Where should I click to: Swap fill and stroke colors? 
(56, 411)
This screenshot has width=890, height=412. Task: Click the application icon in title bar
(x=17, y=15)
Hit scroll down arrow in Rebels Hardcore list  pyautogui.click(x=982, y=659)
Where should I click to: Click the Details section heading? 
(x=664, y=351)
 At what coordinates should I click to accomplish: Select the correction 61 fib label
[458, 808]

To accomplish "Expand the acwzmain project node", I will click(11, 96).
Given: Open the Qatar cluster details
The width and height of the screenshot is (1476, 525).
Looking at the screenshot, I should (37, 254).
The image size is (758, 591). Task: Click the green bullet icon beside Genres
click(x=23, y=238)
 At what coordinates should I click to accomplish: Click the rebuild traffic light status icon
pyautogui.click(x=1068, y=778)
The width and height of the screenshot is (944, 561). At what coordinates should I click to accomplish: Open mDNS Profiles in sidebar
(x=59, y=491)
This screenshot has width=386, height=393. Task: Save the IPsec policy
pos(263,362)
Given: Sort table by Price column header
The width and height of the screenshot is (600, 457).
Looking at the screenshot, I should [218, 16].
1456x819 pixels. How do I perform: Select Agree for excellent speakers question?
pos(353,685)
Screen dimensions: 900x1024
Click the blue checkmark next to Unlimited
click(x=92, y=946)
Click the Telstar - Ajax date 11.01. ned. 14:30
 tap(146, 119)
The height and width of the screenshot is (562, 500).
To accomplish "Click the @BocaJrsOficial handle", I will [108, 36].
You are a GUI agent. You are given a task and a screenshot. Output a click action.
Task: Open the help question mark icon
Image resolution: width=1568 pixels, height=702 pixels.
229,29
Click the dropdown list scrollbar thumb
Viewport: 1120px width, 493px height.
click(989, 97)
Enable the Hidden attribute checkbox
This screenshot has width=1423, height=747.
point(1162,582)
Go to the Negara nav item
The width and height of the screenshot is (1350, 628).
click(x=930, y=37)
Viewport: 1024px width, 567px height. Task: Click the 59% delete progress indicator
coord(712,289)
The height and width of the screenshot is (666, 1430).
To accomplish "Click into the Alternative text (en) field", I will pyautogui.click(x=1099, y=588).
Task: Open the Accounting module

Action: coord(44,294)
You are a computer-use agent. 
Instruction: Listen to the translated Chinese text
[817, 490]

━━━━━━━━━━━━━━━━━━━━━━━━━━━━━━

(Try it): Your response needs to restate the lines above exactly.

(Your response):
Where should I click to: Swap fill and stroke colors? 
(56, 411)
This screenshot has width=890, height=412. Task: Click the application icon in title bar
(x=17, y=15)
Hit scroll down arrow in Rebels Hardcore list  pyautogui.click(x=982, y=659)
Where should I click to: Click the Details section heading? 
(x=664, y=351)
 At what coordinates should I click to accomplish: Select the correction 61 fib label
[458, 808]

To accomplish "Expand the acwzmain project node", I will click(11, 96).
Given: Open the Qatar cluster details
The width and height of the screenshot is (1476, 525).
Looking at the screenshot, I should (37, 254).
The image size is (758, 591). Task: Click the green bullet icon beside Genres
click(x=23, y=238)
 At what coordinates should I click to accomplish: Click the rebuild traffic light status icon
pyautogui.click(x=1068, y=778)
The width and height of the screenshot is (944, 561). At what coordinates should I click to accomplish: Open mDNS Profiles in sidebar
(x=59, y=491)
This screenshot has width=386, height=393. Task: Save the IPsec policy
pos(263,362)
Given: Sort table by Price column header
The width and height of the screenshot is (600, 457).
Looking at the screenshot, I should [218, 16].
1456x819 pixels. How do I perform: Select Agree for excellent speakers question?
pos(353,685)
Screen dimensions: 900x1024
Click the blue checkmark next to Unlimited
click(x=92, y=946)
Click the Telstar - Ajax date 11.01. ned. 14:30
 tap(146, 119)
The height and width of the screenshot is (562, 500).
To accomplish "Click the @BocaJrsOficial handle", I will [108, 36].
You are a GUI agent. You are given a task and a screenshot. Output a click action.
Task: Open the help question mark icon
Image resolution: width=1568 pixels, height=702 pixels.
229,29
Click the dropdown list scrollbar thumb
Viewport: 1120px width, 493px height.
click(989, 97)
Enable the Hidden attribute checkbox
This screenshot has width=1423, height=747.
point(1162,582)
Go to the Negara nav item
The width and height of the screenshot is (1350, 628).
click(x=930, y=37)
Viewport: 1024px width, 567px height. Task: Click the 59% delete progress indicator
coord(712,289)
The height and width of the screenshot is (666, 1430).
To accomplish "Click into the Alternative text (en) field", I will pyautogui.click(x=1099, y=588).
Task: Open the Accounting module

Action: coord(44,294)
You are a computer-use agent. 
Instruction: Listen to the translated Chinese text
[817, 490]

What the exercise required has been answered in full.